The Best Items to Buy at Whole Foods Right Now
Organic grocer Whole Foods is notorious for costing consumers a pretty penny, earning it the nickname of “whole paycheck.” Which is why news of steep discounts spread rapidly last week after Amazon (who acquired the company earlier this summer for $13.7 billion) announced it would be slashing prices starting this week.
“We’re determined to make healthy and organic food affordable for everyone. Everybody should be able to eat Whole Foods Market quality — we will lower prices without compromising Whole Foods Market’s long-held commitment to the highest standards,” Jeff Wilke, CEO of Amazon Worldwide Consumer, says in a statement. “To get started, we’re going to lower prices beginning Monday on a selection of best-selling grocery staples.”
What items will be impacted first? The list of foods includes the following:
- Whole Trade bananas
- Organic avocados
- Organic large brown eggs
- Organic responsibly farmed salmon and tilapia
- Organic baby kale and baby lettuce
- Animal-welfare-rated 85% lean ground beef
- Creamy and crunchy almond butter
- Organic Gala and Fuji apples
- Organic rotisserie chicken
- 365 Everyday Value organic butter
According to Amazon, this is just the start and more reductions are on the horizon.

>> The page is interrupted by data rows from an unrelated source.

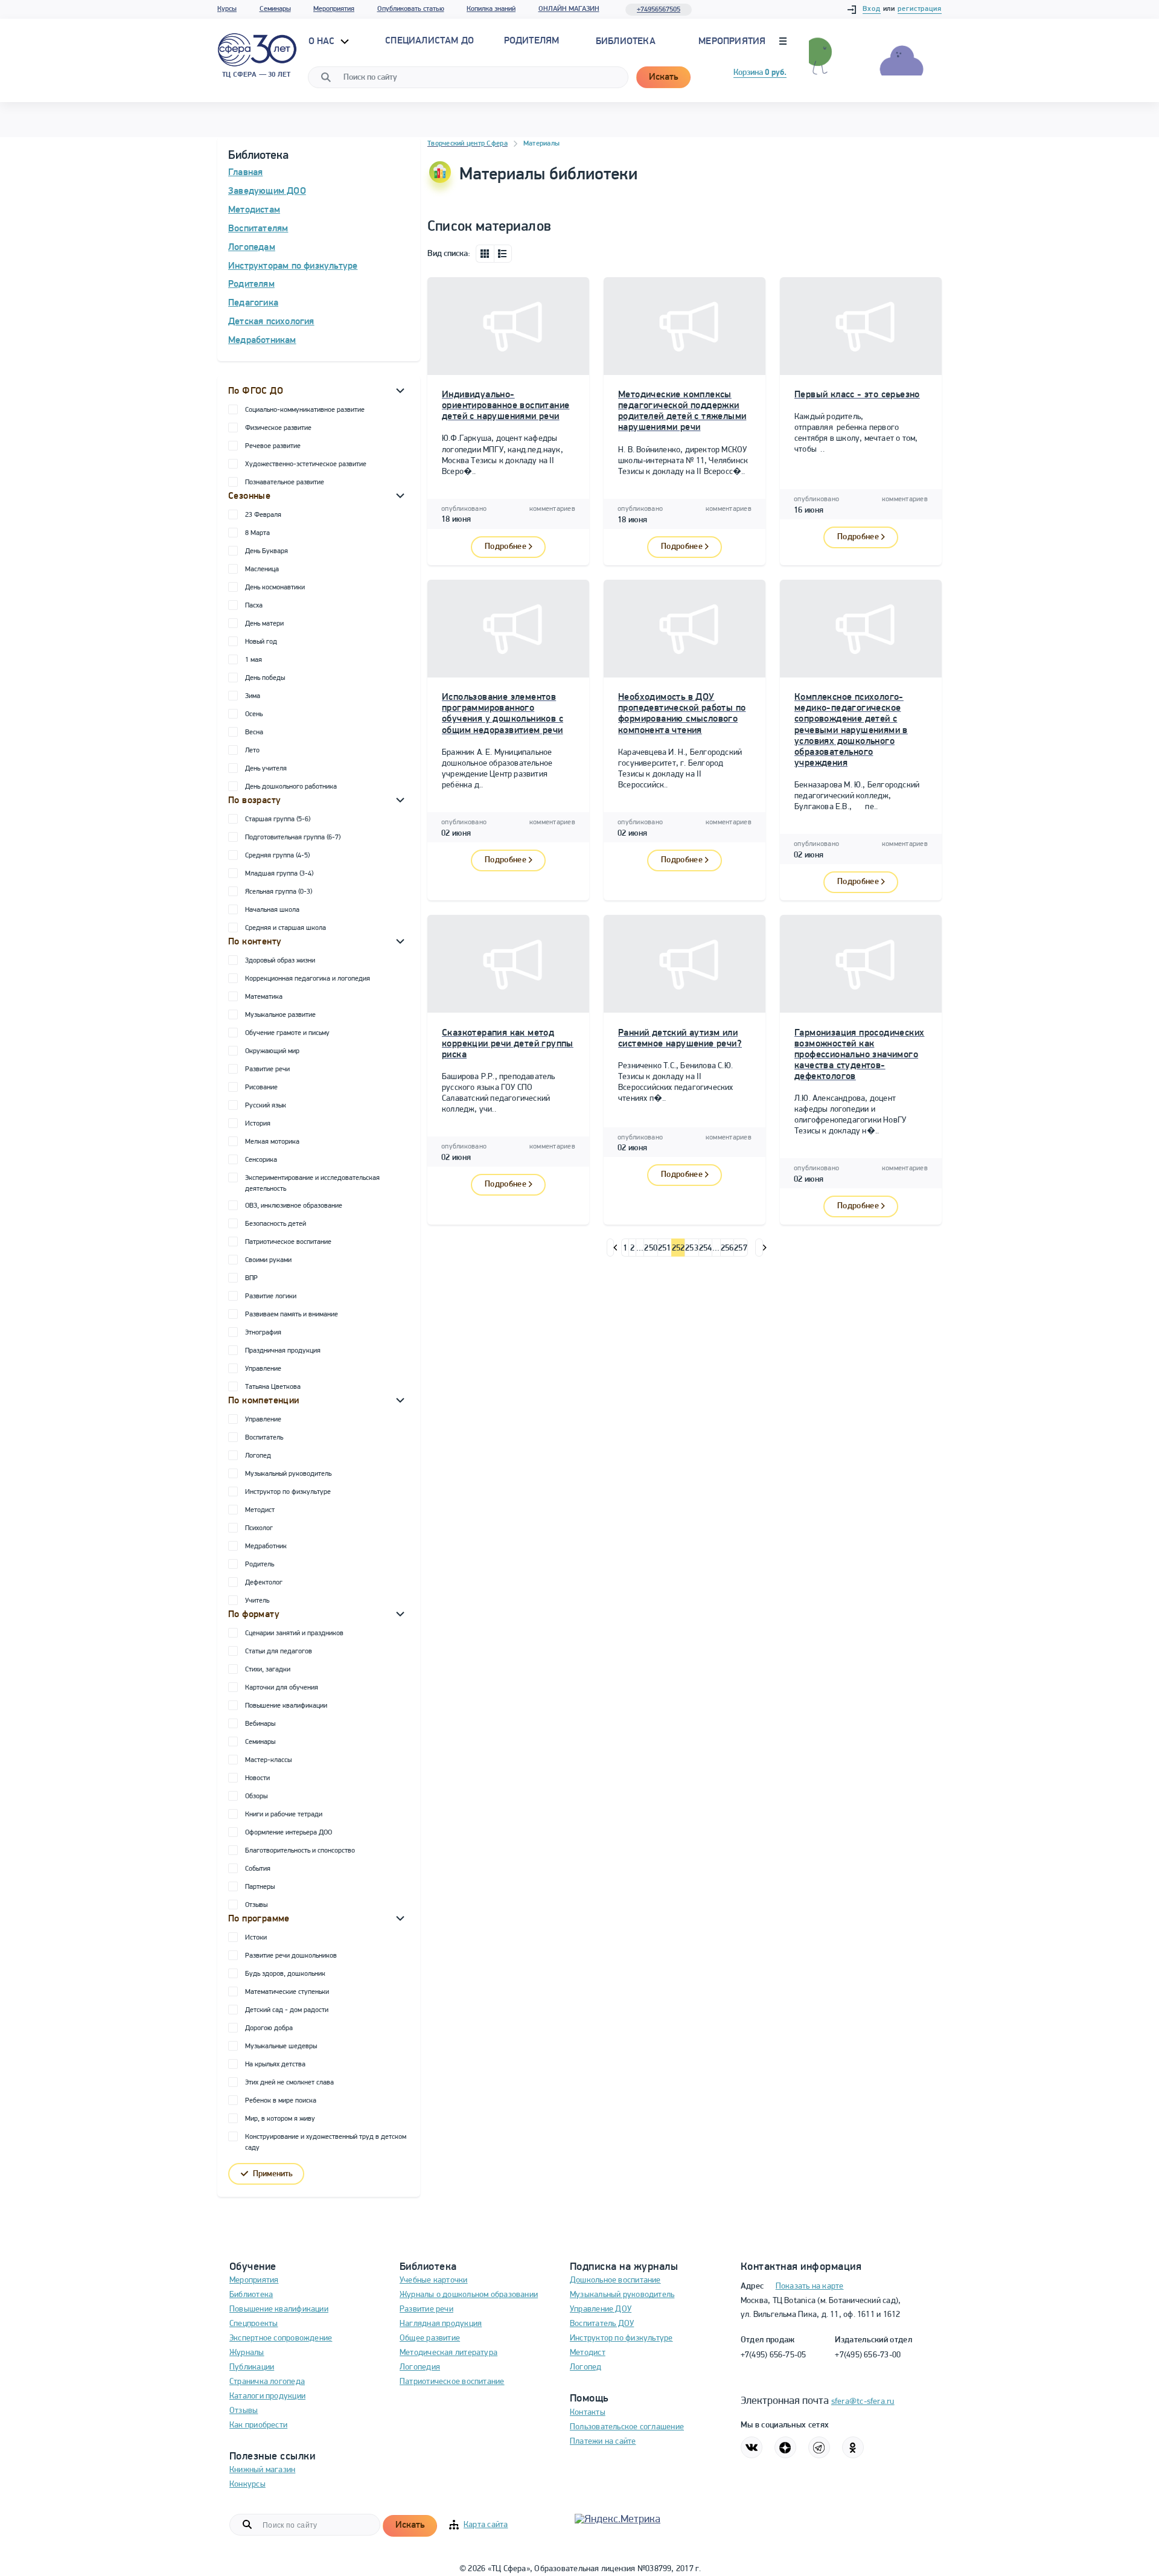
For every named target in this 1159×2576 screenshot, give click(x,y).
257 (740, 1248)
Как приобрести (258, 2425)
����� (611, 1247)
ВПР (251, 1278)
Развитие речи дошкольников (291, 1955)
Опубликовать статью (410, 9)
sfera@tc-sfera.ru (863, 2401)
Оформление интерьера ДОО (288, 1832)
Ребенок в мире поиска (280, 2100)
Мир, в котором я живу (280, 2119)
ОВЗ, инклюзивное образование (293, 1206)
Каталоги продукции (267, 2396)
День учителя (266, 768)
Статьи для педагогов (278, 1651)
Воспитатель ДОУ (602, 2323)
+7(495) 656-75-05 (773, 2355)
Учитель (257, 1600)
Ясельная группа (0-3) (278, 892)
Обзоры (256, 1796)
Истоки (256, 1937)
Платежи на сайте (603, 2441)
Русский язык (265, 1105)
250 (650, 1248)
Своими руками (268, 1260)
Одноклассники (853, 2447)
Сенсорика (261, 1160)
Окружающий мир (272, 1051)
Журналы (246, 2352)
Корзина (760, 72)
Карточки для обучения (281, 1687)
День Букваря (266, 551)
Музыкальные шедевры (281, 2046)
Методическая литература (448, 2352)
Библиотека (626, 41)
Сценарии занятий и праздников (294, 1633)
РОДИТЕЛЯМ (532, 41)
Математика (264, 997)
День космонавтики (275, 587)
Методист (260, 1510)
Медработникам (262, 340)
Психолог (259, 1528)
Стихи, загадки (267, 1669)
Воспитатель (264, 1437)
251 (664, 1248)
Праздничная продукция (283, 1350)
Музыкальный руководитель (288, 1474)
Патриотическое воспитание (288, 1242)
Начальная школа (272, 910)
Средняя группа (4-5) (277, 855)
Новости (257, 1778)
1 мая (253, 660)
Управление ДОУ (600, 2309)
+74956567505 (658, 9)
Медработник (266, 1546)
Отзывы (256, 1905)
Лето (252, 750)
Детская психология (271, 322)
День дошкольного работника (291, 786)
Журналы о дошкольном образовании (469, 2294)
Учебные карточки (434, 2280)
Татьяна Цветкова (273, 1387)
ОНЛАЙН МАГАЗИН (568, 9)
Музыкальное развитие (280, 1015)
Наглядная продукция (441, 2323)
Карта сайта (486, 2525)
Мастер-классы (268, 1760)
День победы (265, 678)
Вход (872, 9)
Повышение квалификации (286, 1705)
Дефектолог (264, 1582)
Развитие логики (270, 1296)
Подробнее (505, 546)
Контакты (587, 2412)
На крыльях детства (275, 2064)
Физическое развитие (278, 428)
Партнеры (260, 1887)
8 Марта (257, 533)
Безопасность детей (275, 1224)
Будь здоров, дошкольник (285, 1974)
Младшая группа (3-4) (279, 873)
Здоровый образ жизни (280, 960)
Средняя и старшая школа (285, 928)
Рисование (261, 1087)
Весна (254, 732)
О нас (322, 41)
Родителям (251, 284)
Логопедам (251, 247)
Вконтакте (751, 2447)
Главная (245, 173)
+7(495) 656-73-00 (868, 2355)
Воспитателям (258, 229)
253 (691, 1248)
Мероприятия (333, 9)
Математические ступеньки (287, 1992)
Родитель (259, 1564)
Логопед (258, 1455)
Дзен (785, 2447)
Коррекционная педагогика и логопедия (307, 978)
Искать (663, 77)
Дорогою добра (269, 2028)
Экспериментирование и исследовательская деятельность (312, 1183)
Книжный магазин (262, 2470)
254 (705, 1248)
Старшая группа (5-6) (277, 819)
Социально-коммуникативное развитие (305, 410)
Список (503, 254)
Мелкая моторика (272, 1141)
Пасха (254, 605)
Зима (252, 696)
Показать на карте (810, 2286)
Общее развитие (430, 2338)
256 (727, 1248)
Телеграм (819, 2447)
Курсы (227, 9)
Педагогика (253, 303)
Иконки (485, 254)
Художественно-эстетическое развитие (305, 464)
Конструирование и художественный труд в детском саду (325, 2142)
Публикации (251, 2367)
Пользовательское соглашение (627, 2427)
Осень (254, 714)
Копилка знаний (491, 9)
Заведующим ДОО (267, 191)
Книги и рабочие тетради (283, 1814)
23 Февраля (263, 515)
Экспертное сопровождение (280, 2338)
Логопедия (420, 2367)
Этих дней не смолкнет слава (289, 2082)
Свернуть (400, 390)
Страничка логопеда (267, 2381)
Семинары (275, 9)
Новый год (261, 642)
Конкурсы (247, 2484)
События (257, 1869)
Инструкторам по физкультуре (292, 266)
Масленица (262, 569)
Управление (263, 1369)
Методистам (254, 210)
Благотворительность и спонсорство (300, 1850)
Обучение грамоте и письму (287, 1033)
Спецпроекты (253, 2323)
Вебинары (260, 1724)
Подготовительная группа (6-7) (292, 837)
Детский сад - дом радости (286, 2010)
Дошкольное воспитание (615, 2280)
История (257, 1123)
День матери (264, 623)
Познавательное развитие (284, 482)
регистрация (920, 9)
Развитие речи (267, 1069)
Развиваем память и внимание (291, 1314)
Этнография (263, 1332)
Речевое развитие (273, 446)
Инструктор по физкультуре (288, 1492)
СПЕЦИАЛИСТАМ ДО (429, 41)
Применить (273, 2174)
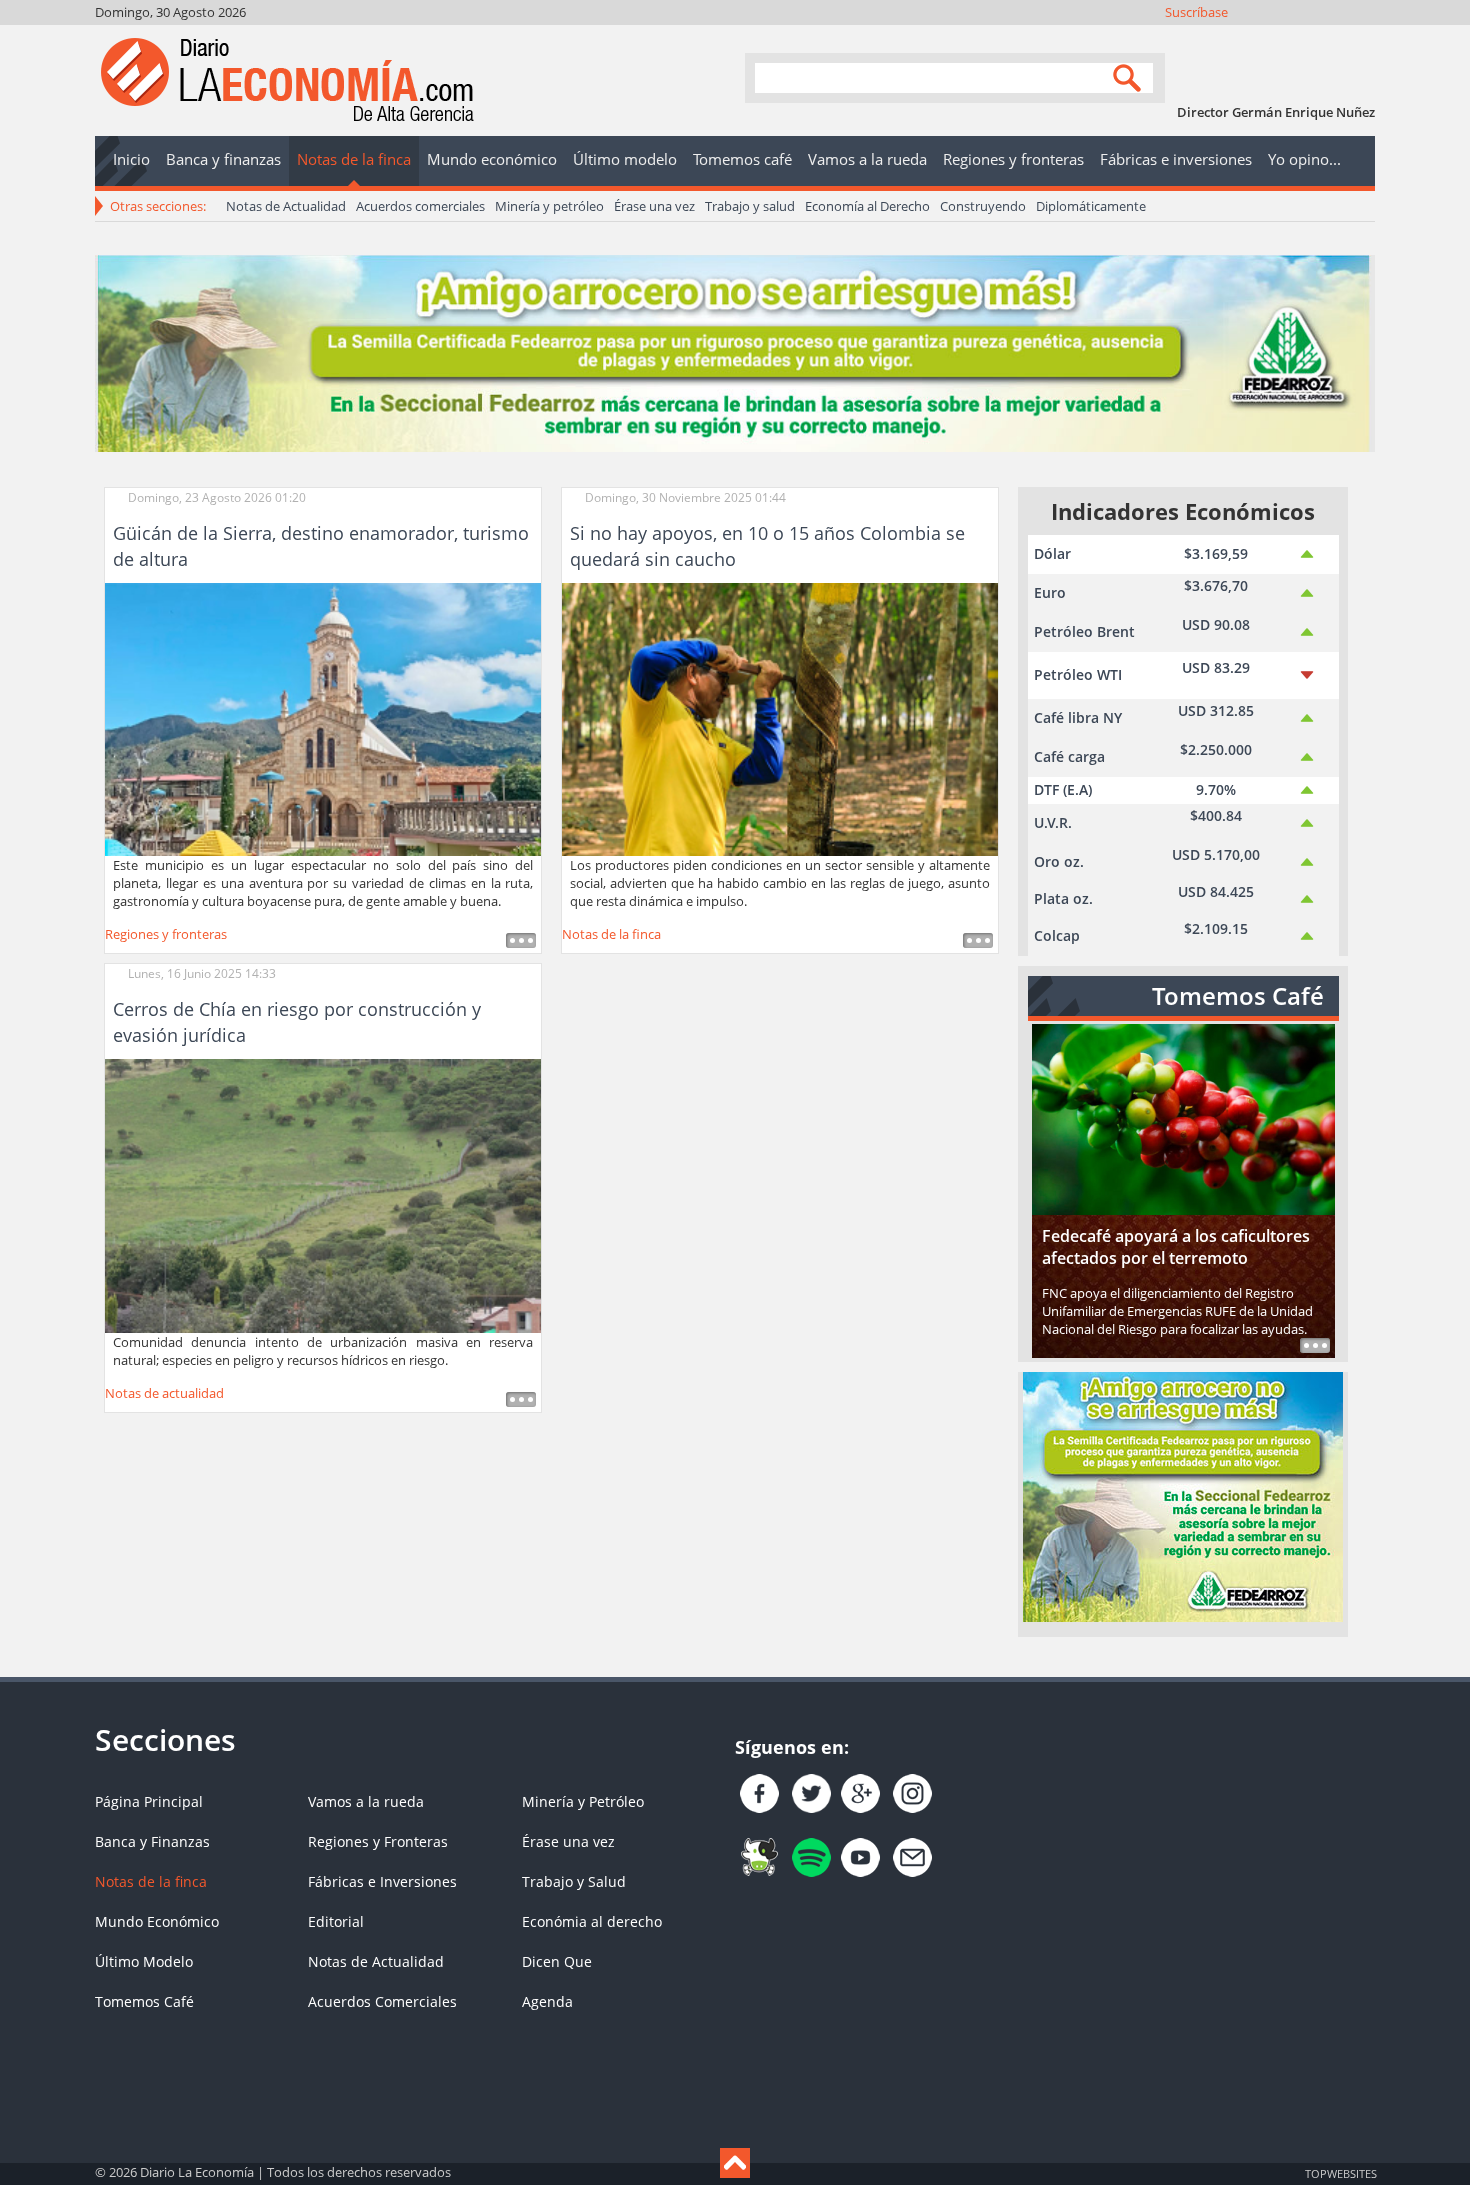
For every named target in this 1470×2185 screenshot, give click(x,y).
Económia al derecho (592, 1921)
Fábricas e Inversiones (382, 1881)
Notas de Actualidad (286, 206)
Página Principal (149, 1801)
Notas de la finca (611, 934)
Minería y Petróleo (583, 1801)
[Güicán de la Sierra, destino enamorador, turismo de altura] (323, 718)
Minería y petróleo (549, 206)
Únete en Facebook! (1225, 37)
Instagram (1279, 37)
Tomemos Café (144, 2001)
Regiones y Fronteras (378, 1841)
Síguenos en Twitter (1252, 37)
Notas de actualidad (164, 1393)
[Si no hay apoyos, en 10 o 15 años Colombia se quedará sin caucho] (780, 718)
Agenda (547, 2001)
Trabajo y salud (750, 206)
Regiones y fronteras (166, 934)
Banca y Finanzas (152, 1841)
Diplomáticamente (1091, 206)
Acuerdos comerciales (420, 206)
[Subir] (735, 2163)
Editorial (336, 1921)
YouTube (1306, 37)
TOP (1340, 2173)
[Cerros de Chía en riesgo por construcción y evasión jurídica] (323, 1195)
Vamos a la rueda (366, 1801)
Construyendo (983, 206)
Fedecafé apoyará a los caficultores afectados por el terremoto (1176, 1247)
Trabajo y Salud (574, 1881)
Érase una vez (654, 206)
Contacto (1360, 37)
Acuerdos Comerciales (382, 2001)
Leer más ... (521, 940)
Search (1130, 76)
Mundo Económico (157, 1921)
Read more (1315, 1345)
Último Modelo (144, 1961)
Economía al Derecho (867, 206)
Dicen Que (557, 1961)
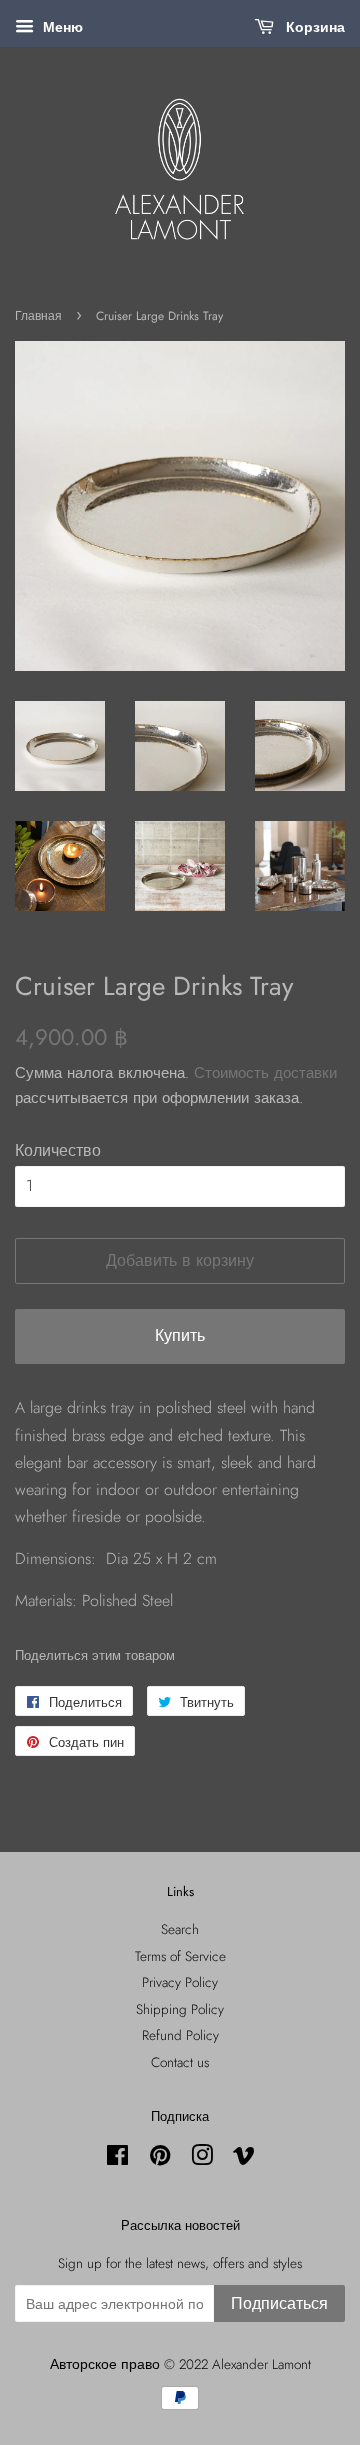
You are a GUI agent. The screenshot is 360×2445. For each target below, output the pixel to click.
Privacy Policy (180, 1982)
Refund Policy (180, 2035)
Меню (61, 27)
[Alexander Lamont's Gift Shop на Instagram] (202, 2159)
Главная (38, 316)
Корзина (313, 27)
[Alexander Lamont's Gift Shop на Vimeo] (244, 2159)
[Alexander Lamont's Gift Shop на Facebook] (117, 2159)
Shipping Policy (180, 2009)
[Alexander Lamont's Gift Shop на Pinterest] (160, 2159)
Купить (180, 1335)
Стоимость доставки (265, 1073)
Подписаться (279, 2303)
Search (180, 1929)
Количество (58, 1150)
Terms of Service (180, 1956)
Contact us (180, 2062)
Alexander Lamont (261, 2364)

“And this is just the beginning — we will make Amazon Prime the customer rewards program at Whole Foods Market and continuously lower prices as we invent together,” adds Wilke. “There is significant work and opportunity ahead, and we’re thrilled to get started.”
Food Dive notes that Amazon is no stranger to this kind of strategy. The company is known for offering unbeatable deals in order to make itself the leading force in a given market.
“You look at how Amazon has disrupted other areas of retail, and pricing pressure seems like it’ll be a really significant risk,” Brian Yarbrough, senior research analyst with Edward Jones, tells Food Dive. “Amazon comes into this business and lowers prices, which causes other grocery stores to lower prices, which is going to hurt to match.”
For the consumer, these lowered prices are a good thing — as long as they remain the same after Amazon becomes a dominant player in the industry.